→ **WHAT IS EXPECTED**
Using the data below, return the stretch from the line that contains "Instruction: Switch to the Themes tab" through the line that contains "884x550 pixels.", both included, exactly as it stands and nothing beyond it.

→ **Saved data entries**
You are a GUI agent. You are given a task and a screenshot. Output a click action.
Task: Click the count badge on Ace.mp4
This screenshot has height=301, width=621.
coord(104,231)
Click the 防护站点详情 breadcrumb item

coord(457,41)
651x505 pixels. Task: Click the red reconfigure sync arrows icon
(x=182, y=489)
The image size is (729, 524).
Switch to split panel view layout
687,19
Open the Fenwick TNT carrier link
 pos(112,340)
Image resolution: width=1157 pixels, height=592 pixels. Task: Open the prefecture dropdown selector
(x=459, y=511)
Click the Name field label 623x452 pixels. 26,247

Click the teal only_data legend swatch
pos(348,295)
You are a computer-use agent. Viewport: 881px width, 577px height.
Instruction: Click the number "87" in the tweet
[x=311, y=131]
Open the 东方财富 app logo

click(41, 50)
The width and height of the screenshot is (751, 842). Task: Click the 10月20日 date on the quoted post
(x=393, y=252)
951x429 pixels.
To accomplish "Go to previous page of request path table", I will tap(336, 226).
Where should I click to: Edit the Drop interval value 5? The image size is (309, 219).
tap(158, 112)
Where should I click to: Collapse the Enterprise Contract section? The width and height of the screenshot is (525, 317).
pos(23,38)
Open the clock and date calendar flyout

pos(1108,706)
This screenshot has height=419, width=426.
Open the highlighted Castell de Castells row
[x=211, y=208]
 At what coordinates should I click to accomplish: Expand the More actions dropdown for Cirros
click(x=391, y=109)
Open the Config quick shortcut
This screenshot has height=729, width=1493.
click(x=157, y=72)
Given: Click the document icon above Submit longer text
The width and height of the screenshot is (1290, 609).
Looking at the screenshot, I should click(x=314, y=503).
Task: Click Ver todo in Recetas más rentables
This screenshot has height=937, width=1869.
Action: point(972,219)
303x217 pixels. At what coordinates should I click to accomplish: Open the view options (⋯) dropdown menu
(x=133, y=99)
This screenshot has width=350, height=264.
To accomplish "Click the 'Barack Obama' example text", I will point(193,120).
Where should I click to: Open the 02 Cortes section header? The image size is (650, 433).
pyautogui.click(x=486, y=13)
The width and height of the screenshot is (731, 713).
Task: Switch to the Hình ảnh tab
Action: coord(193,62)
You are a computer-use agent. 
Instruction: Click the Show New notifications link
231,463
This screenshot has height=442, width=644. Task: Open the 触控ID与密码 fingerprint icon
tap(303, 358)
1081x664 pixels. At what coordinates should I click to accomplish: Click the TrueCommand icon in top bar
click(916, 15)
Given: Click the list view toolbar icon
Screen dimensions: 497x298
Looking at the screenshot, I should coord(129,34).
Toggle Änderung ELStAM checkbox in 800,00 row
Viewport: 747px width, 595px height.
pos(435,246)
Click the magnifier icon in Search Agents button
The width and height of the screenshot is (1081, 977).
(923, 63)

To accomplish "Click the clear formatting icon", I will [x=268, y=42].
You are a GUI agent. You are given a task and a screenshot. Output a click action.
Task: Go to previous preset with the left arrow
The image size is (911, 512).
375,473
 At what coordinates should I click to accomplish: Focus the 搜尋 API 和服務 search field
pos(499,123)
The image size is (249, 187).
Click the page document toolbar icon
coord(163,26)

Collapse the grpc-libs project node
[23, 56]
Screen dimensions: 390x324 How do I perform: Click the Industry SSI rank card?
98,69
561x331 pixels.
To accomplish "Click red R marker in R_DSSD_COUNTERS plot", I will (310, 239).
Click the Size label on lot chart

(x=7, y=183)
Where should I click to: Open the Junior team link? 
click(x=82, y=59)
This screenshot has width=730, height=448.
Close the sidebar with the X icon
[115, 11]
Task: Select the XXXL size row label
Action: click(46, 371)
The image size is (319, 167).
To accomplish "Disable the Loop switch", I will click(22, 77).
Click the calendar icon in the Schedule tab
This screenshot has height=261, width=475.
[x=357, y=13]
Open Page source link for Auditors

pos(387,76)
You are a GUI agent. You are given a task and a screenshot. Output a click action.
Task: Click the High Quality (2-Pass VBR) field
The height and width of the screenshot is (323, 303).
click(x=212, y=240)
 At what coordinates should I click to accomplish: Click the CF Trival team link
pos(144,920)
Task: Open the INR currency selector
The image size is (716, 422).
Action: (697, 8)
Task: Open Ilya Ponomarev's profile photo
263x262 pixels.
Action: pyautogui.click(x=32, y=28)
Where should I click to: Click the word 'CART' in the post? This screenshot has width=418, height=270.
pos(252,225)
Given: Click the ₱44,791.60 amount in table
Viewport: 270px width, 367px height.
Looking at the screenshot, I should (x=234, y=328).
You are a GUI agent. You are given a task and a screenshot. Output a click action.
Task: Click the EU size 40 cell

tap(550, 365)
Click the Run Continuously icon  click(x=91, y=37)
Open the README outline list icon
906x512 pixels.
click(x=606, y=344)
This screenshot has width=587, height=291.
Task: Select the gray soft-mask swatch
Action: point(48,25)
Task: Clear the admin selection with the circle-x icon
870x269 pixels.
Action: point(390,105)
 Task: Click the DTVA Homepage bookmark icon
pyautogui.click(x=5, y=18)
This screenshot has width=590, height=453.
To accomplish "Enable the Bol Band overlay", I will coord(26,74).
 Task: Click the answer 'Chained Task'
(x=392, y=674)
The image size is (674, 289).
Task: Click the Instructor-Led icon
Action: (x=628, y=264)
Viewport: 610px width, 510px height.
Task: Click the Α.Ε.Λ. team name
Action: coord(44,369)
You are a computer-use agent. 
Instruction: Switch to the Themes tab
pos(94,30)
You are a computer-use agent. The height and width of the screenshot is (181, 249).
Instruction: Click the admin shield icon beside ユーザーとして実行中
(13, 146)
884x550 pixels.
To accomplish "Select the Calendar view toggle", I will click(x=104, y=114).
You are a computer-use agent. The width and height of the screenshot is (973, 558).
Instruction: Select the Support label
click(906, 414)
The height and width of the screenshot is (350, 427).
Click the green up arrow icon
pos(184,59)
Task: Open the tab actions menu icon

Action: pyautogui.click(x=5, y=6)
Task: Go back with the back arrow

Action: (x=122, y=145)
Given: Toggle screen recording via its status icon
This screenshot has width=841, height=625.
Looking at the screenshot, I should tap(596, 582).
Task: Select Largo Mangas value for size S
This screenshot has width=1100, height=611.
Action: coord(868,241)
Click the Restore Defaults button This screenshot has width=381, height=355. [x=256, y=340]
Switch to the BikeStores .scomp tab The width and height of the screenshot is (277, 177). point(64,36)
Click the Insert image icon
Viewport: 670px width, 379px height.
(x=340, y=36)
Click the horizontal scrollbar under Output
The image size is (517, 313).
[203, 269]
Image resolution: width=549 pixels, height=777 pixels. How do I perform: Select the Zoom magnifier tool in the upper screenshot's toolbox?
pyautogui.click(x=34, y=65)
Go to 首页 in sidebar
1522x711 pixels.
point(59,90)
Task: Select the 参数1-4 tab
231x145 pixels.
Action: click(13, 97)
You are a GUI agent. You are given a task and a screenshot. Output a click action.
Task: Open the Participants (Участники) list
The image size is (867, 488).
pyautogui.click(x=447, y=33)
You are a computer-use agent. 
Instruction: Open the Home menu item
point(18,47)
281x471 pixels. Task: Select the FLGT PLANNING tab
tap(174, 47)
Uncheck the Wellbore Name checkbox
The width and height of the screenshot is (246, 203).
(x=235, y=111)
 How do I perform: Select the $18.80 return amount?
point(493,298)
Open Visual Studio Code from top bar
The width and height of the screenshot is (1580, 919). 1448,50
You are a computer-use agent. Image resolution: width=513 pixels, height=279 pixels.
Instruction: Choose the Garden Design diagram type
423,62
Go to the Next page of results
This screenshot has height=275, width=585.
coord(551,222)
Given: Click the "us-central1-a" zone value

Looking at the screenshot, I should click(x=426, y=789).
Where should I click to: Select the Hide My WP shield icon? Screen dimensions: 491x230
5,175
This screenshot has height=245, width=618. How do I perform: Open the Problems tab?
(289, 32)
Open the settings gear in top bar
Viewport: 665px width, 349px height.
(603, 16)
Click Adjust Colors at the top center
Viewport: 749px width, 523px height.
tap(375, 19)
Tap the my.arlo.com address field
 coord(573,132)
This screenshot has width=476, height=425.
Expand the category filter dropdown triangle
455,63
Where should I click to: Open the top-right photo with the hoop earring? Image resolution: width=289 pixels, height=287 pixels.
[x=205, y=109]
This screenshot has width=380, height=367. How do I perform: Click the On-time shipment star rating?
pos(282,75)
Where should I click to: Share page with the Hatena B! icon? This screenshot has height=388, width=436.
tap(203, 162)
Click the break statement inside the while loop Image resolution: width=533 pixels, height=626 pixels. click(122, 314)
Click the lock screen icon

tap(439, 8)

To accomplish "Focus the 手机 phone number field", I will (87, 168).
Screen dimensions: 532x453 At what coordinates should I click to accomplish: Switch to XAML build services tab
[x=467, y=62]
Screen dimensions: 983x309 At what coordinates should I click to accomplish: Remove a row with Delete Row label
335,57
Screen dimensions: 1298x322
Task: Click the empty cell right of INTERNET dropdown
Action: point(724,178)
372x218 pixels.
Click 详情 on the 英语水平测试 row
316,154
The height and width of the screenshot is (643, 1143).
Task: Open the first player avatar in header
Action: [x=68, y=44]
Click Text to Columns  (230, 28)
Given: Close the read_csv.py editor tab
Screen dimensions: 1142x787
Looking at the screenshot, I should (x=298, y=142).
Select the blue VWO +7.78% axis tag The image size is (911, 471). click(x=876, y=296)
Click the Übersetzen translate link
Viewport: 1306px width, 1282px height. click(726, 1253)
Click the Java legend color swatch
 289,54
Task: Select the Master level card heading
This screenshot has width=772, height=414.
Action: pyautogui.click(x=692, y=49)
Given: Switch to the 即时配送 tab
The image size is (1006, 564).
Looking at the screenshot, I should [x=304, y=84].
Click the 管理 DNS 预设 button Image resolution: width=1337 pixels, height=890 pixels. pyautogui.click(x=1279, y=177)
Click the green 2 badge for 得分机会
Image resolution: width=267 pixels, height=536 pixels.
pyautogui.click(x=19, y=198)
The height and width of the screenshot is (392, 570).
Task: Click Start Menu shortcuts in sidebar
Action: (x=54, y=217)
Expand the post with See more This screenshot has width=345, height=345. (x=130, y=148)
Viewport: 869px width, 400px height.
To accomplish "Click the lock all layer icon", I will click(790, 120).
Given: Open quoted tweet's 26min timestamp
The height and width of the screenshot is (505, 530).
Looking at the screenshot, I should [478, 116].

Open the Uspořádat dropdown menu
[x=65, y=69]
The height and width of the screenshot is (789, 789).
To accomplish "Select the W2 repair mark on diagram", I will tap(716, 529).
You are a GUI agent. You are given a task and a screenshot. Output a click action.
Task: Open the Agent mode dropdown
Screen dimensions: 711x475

→ **ANSWER BOX**
Instruction: Switch to the Themes tab
pos(94,30)
You are a computer-use agent. The height and width of the screenshot is (181, 249).
Instruction: Click the admin shield icon beside ユーザーとして実行中
(13, 146)
884x550 pixels.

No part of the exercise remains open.